*What this exercise asks*:
**1)** Rewrite the paragraph of the court opinion that begins "Plaintiff, having in its possession" as a single shorter sentence that keeps its main facts.
**2)** Repeat word for word everything in the court opinion from "38 F. Supp." down to "obtained in California.".

*Passage given*:
>>>
Mitsui & Co. v. El Dorado Oil Works

38 F. Supp. 752 | N.D. Cal. | 1941

ST. SURE, District Judge.

Plaintiff, having in its possession the sum of $2,860 under an arbitration award, to which there are adverse claimants, filed a bill of interpleader under the provisions of 28 U.S.C.A. § 41, subd. 26, and deposited the money here to abide the judgment of the Court.

Claimants to the fund, defendants Alexander D. Diamond, El Dorado Oil Works, and President and Directors of the Manhattan Company, each claiming a lien, submitted the case upon an agreed statement of facts. Since submission, through further agreement, the controversy is now between defendants Diamond and El Dorado Oil Works, it being agreed that if Diamond has no lien judgment be given in favor of El Dorado. Diamond claims an attorney’s lien through a statute of New York,1 and El Dorado claims through levy of execution issued upon a judgment obtained in California.
<<<
*Stored data*:
>>>
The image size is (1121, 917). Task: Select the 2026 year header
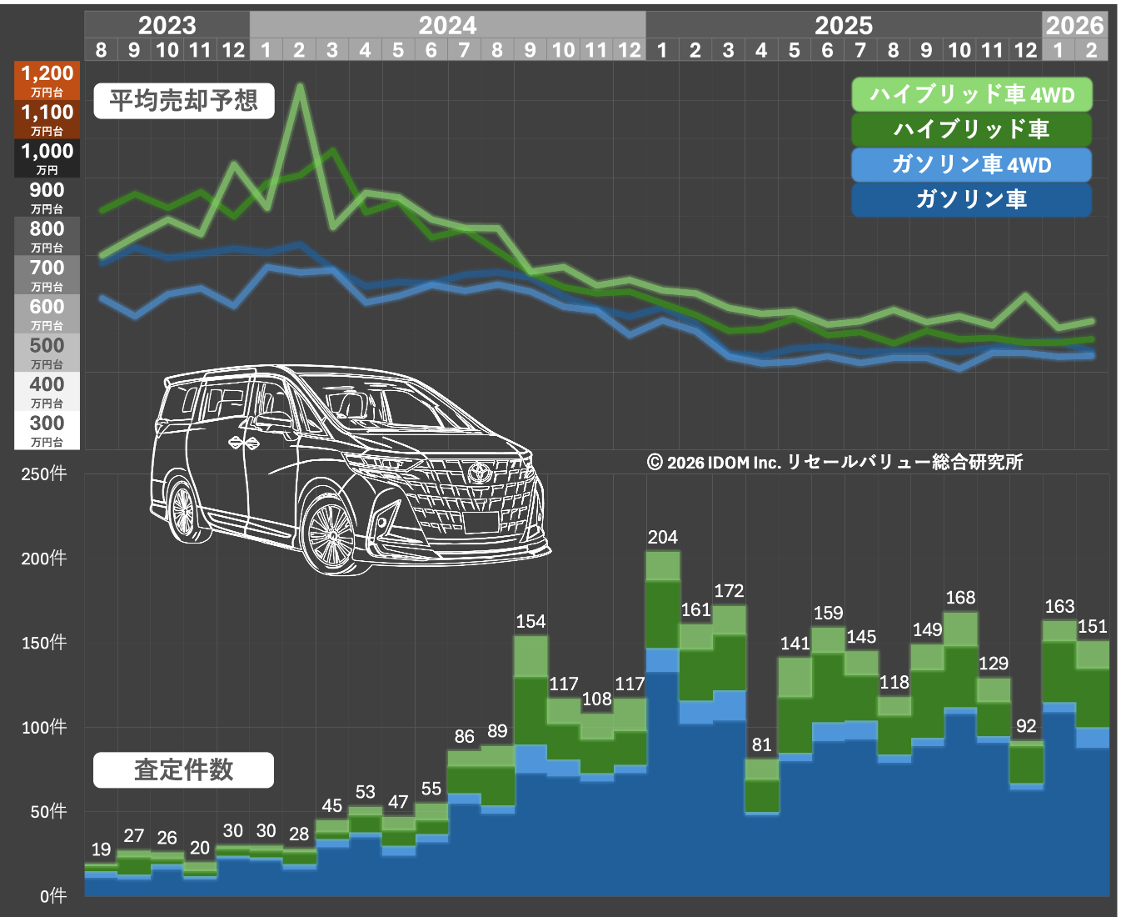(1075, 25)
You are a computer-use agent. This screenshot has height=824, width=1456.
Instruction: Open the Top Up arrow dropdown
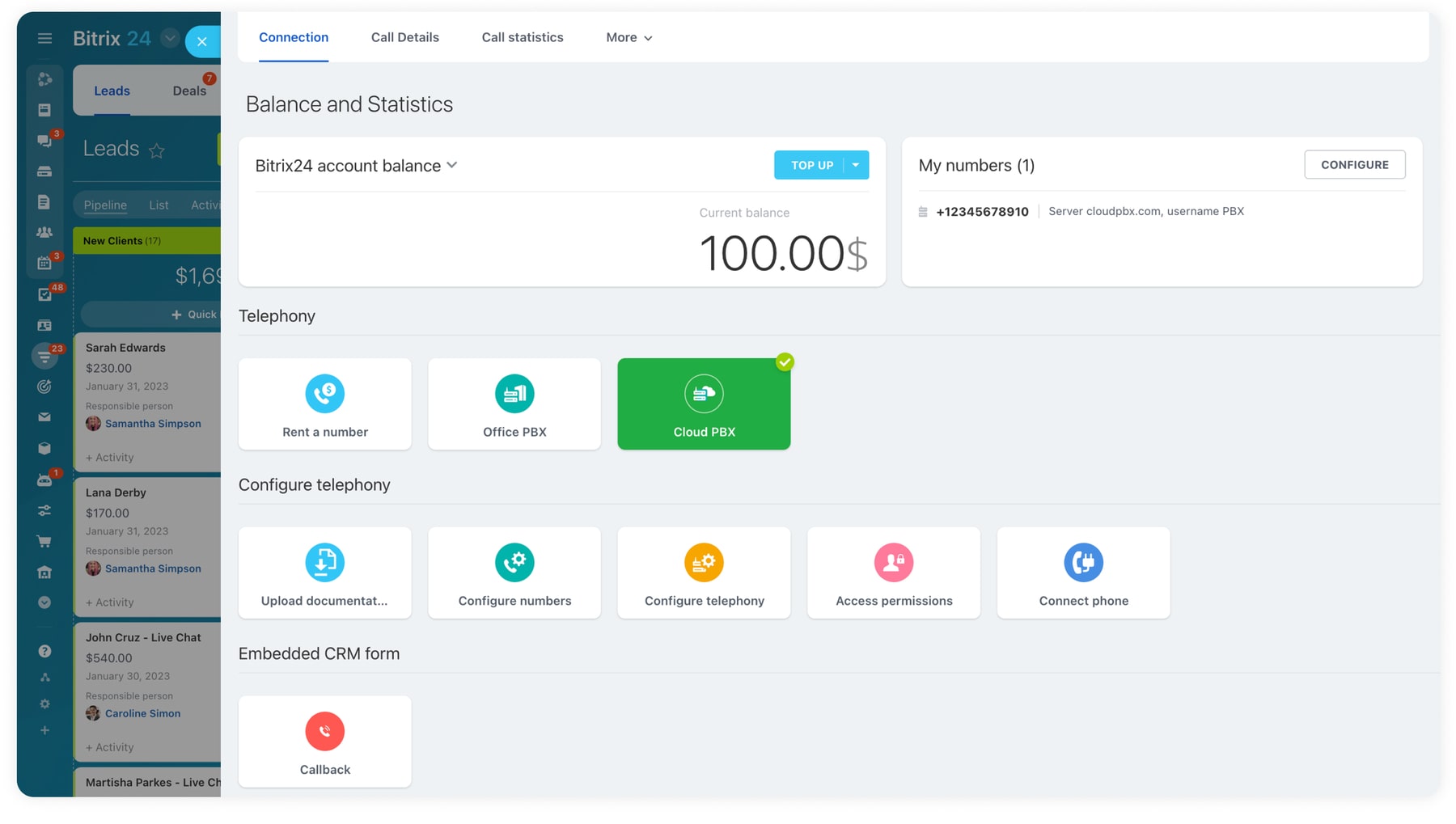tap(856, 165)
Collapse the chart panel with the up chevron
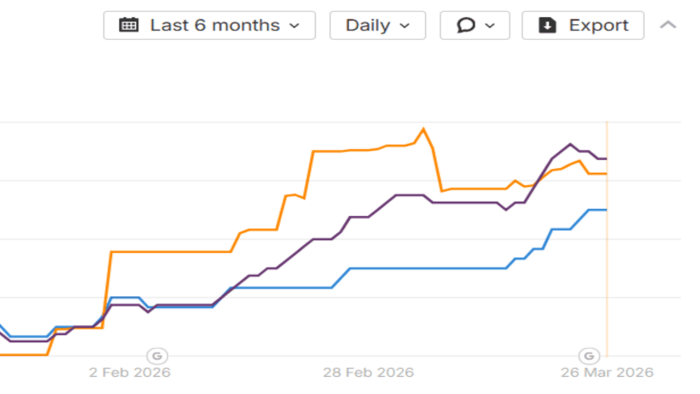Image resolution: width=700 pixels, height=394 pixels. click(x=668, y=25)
<<<
*Replies*:
**1)** Holding $2,860 from an arbitration award sought by adverse claimants, the plaintiff filed a bill of interpleader under 28 U.S.C.A. § 41, subd. 26, and deposited the money with the court to await its judgment.

**2)**
38 F. Supp. 752 | N.D. Cal. | 1941

ST. SURE, District Judge.

Plaintiff, having in its possession the sum of $2,860 under an arbitration award, to which there are adverse claimants, filed a bill of interpleader under the provisions of 28 U.S.C.A. § 41, subd. 26, and deposited the money here to abide the judgment of the Court.

Claimants to the fund, defendants Alexander D. Diamond, El Dorado Oil Works, and President and Directors of the Manhattan Company, each claiming a lien, submitted the case upon an agreed statement of facts. Since submission, through further agreement, the controversy is now between defendants Diamond and El Dorado Oil Works, it being agreed that if Diamond has no lien judgment be given in favor of El Dorado. Diamond claims an attorney’s lien through a statute of New York,1 and El Dorado claims through levy of execution issued upon a judgment obtained in California.